La investigadora argentina Andrea Izquierdo fue distinguida a nivel internacional al ser seleccionada entre las 25 mentes más destacadas del mundo en el Frontiers Planet Prize 2026, donde obtuvo el reconocimiento de National Champion por su trabajo innovador sobre la minería de litio.
Su investigación propone un cambio de enfoque en el desarrollo de este recurso estratégico, al integrar conocimientos científicos con saberes locales e indígenas, especialmente en territorios del norte argentino como Catamarca, Salta y Jujuy.
El estudio, publicado en la revista Environmental Science & Policy, plantea que la transición energética no puede pensarse solo en términos tecnológicos o económicos, sino que debe incorporar las realidades sociales, culturales y ambientales de las comunidades que habitan las zonas de explotación.

El diálogo con las comunidades indígenas
Desde el CONICET, la Universidad Nacional de Córdoba y el Instituto Multidisciplinario de Biología Vegetal, Izquierdo desarrolló una metodología que combinó análisis académico con trabajo de campo. En ese proceso, identificó 15 impactos socioambientales clave vinculados a la minería de litio en el Altiplano y validó esos datos mediante encuestas a comunidades locales.
Entre los principales hallazgos aparecen problemáticas vinculadas al uso del agua, la pérdida de biodiversidad y las transformaciones culturales. También se detectaron efectos sociales muchas veces invisibilizados, como cambios en la dinámica familiar, conflictos comunitarios y afecciones en la salud física y mental.

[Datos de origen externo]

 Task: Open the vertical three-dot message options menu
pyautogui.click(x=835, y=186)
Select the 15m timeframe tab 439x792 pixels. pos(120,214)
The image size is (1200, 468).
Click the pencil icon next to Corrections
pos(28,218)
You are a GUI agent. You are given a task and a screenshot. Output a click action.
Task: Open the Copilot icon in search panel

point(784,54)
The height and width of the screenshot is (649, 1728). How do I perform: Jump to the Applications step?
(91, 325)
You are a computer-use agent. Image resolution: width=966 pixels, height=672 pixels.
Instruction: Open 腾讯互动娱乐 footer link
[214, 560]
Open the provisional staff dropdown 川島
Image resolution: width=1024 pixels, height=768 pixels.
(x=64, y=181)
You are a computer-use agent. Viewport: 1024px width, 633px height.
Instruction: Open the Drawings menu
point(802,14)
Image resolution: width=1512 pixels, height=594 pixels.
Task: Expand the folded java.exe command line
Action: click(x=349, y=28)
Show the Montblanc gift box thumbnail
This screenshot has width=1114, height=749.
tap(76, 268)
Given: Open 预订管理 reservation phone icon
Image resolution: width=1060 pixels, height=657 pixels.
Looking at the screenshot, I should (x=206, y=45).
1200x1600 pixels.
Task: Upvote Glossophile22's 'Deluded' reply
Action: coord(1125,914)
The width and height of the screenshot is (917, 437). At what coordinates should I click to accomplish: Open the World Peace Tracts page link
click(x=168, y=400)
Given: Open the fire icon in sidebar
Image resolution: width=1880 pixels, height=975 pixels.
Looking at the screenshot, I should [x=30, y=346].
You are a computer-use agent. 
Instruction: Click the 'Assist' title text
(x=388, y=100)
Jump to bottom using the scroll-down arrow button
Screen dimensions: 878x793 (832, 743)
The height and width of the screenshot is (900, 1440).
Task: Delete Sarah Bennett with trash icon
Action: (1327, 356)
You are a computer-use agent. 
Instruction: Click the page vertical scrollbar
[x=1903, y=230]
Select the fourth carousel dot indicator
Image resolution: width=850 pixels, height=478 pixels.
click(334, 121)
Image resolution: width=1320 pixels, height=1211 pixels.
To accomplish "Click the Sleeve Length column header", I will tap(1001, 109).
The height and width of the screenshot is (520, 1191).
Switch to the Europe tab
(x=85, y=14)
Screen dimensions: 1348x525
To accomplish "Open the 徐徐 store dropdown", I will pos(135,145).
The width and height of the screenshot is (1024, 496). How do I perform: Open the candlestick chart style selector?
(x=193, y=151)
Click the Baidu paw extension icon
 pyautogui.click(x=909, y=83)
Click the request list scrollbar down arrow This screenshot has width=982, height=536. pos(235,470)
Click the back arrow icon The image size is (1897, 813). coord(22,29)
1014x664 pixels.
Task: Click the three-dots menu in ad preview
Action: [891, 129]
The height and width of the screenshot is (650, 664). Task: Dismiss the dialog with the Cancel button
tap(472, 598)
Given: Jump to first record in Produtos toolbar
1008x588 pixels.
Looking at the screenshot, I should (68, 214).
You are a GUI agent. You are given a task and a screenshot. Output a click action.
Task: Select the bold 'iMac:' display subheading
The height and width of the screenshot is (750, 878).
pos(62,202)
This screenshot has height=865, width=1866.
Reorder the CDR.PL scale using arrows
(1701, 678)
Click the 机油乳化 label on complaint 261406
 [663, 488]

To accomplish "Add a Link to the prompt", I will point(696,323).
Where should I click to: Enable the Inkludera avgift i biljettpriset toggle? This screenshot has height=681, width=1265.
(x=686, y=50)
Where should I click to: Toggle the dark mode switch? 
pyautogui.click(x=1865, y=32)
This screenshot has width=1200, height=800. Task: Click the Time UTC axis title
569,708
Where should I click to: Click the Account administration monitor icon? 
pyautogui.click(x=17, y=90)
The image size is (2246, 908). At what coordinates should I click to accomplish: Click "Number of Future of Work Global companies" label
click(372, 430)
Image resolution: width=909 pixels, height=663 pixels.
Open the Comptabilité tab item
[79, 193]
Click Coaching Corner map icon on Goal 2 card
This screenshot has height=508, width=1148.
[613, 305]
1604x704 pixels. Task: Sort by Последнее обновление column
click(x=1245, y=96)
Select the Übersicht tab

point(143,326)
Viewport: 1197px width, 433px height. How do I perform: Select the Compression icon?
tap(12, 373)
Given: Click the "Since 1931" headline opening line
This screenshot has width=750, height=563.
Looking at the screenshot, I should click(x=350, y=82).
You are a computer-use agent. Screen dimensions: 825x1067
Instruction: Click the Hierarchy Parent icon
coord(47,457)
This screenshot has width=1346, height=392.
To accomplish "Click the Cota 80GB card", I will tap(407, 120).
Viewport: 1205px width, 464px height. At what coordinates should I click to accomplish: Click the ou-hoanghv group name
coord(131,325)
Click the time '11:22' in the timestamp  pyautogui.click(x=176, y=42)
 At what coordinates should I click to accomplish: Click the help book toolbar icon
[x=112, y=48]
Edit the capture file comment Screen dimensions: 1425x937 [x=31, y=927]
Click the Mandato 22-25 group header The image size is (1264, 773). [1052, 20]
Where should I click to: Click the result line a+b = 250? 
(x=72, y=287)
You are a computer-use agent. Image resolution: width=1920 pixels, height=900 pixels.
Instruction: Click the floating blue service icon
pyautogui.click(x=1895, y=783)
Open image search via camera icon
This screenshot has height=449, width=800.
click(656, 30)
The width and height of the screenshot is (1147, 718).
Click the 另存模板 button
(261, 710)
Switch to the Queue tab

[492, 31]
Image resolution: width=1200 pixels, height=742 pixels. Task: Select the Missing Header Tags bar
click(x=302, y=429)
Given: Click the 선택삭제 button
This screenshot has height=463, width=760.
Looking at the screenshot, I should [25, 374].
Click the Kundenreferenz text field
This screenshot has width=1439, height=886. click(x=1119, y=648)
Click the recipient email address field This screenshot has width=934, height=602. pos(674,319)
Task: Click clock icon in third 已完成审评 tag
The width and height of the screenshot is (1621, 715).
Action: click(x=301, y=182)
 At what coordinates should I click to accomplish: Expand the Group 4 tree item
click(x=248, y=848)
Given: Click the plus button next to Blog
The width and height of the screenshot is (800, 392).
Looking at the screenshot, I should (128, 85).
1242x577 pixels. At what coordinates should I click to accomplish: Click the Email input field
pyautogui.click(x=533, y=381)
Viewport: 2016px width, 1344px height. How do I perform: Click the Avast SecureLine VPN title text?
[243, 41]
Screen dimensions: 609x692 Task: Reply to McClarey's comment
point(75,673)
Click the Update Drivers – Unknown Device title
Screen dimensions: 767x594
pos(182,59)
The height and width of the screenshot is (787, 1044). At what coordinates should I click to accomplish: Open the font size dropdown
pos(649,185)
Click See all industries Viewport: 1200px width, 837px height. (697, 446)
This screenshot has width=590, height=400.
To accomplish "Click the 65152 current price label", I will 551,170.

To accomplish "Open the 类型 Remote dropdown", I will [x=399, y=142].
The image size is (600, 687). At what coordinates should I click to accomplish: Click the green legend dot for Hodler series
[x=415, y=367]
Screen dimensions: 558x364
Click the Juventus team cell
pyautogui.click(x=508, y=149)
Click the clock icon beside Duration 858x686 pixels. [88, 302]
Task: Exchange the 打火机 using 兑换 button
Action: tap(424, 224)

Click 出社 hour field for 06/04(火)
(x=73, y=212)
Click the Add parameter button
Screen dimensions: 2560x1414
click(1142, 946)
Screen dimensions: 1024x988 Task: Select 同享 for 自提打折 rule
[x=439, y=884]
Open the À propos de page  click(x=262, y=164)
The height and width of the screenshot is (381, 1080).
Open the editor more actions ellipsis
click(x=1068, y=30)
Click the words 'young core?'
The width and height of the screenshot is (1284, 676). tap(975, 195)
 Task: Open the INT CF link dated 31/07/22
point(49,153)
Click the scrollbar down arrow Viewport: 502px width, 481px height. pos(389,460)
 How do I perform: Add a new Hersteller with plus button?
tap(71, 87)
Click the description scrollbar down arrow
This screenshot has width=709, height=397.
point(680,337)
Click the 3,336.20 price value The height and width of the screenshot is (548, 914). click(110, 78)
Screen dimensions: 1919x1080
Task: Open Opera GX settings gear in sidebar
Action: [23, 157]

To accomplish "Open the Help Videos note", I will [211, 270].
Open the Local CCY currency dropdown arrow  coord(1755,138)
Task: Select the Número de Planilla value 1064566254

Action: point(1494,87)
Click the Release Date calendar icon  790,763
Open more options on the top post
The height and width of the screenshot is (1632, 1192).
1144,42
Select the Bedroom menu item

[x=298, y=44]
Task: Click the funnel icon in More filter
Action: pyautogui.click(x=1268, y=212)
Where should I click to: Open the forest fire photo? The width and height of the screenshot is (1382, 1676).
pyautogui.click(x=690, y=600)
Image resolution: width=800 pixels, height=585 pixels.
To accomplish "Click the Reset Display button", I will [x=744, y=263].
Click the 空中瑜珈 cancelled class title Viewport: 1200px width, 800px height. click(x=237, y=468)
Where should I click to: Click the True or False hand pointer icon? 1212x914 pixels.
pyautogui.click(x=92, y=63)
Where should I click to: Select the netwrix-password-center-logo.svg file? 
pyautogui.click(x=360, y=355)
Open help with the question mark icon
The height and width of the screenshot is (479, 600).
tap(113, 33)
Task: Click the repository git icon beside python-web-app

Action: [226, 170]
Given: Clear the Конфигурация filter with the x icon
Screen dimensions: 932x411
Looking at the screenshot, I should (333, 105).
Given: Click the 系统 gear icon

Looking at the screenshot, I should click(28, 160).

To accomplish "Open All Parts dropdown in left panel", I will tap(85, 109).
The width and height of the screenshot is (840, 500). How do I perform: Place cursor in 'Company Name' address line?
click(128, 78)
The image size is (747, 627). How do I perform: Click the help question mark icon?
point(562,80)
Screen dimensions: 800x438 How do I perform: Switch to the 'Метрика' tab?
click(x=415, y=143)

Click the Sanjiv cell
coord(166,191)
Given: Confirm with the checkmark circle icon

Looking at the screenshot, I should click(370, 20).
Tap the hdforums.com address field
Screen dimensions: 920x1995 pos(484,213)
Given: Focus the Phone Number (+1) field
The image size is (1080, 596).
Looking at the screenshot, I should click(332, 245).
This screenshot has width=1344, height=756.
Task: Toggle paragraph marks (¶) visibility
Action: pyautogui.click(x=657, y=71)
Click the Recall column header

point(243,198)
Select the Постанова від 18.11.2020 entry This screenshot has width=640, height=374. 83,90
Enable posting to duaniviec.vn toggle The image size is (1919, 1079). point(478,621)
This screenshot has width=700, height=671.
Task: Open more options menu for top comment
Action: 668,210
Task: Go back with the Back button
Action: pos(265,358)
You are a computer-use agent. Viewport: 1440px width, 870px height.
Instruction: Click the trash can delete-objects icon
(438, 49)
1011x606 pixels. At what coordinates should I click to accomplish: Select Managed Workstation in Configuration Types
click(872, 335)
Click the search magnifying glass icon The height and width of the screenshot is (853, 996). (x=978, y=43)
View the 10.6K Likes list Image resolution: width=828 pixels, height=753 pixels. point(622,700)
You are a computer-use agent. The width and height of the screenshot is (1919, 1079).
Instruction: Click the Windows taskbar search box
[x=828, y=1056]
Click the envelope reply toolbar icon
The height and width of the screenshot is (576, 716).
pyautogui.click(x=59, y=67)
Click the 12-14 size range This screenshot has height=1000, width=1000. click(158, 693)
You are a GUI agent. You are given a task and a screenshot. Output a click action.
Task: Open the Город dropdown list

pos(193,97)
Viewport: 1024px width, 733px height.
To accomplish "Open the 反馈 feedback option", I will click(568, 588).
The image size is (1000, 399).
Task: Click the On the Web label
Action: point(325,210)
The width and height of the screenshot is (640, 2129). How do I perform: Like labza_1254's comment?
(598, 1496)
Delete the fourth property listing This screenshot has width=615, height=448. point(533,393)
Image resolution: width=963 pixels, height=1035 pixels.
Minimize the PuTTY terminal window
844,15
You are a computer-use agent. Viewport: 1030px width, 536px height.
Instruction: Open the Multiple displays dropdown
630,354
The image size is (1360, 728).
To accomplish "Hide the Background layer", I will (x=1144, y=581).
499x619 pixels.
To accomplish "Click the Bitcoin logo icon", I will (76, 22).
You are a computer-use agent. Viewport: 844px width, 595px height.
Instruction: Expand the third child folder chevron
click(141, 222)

Uno de los datos más relevantes es que el 89% de las personas encuestadas señaló el conflicto social y el incumplimiento de derechos como uno de los impactos más significativos de la actividad minera.
Frente a este escenario, la investigadora propone avanzar hacia un modelo más participativo, donde las comunidades no solo sean consultadas, sino que formen parte activa en la toma de decisiones sobre los recursos naturales.
El reconocimiento internacional, impulsado por instituciones como el Instituto Potsdam y la Universidad de Naciones Unidas, destaca el valor de este enfoque en un contexto global donde la demanda de litio crece de la mano de las energías limpias, pero también plantea nuevos desafíos en términos de sostenibilidad y gobernanza.
El caso de Catamarca y el resto del norte argentino vuelve así al centro del debate: cómo equilibrar desarrollo económico, transición energética y respeto por los territorios y las comunidades.